## About this exercise
Please reproduce all of the data exactly as it appears, but skip the pictures.

[Collected data]

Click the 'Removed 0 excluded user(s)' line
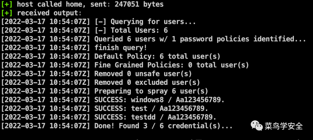Viewport: 313px width, 140px height. coord(101,82)
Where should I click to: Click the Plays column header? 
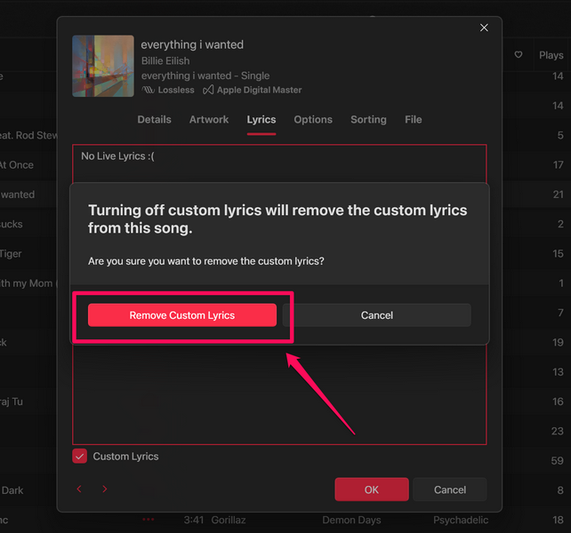click(551, 55)
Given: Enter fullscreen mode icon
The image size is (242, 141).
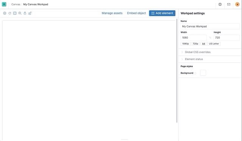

## Worked solution
Click the 'Removed 0 excluded user(s)' line
Viewport: 313px width, 140px height. coord(101,82)
Where should I click to: Click the Plays column header? 
click(551, 55)
Given: Enter fullscreen mode icon
The image size is (242, 141).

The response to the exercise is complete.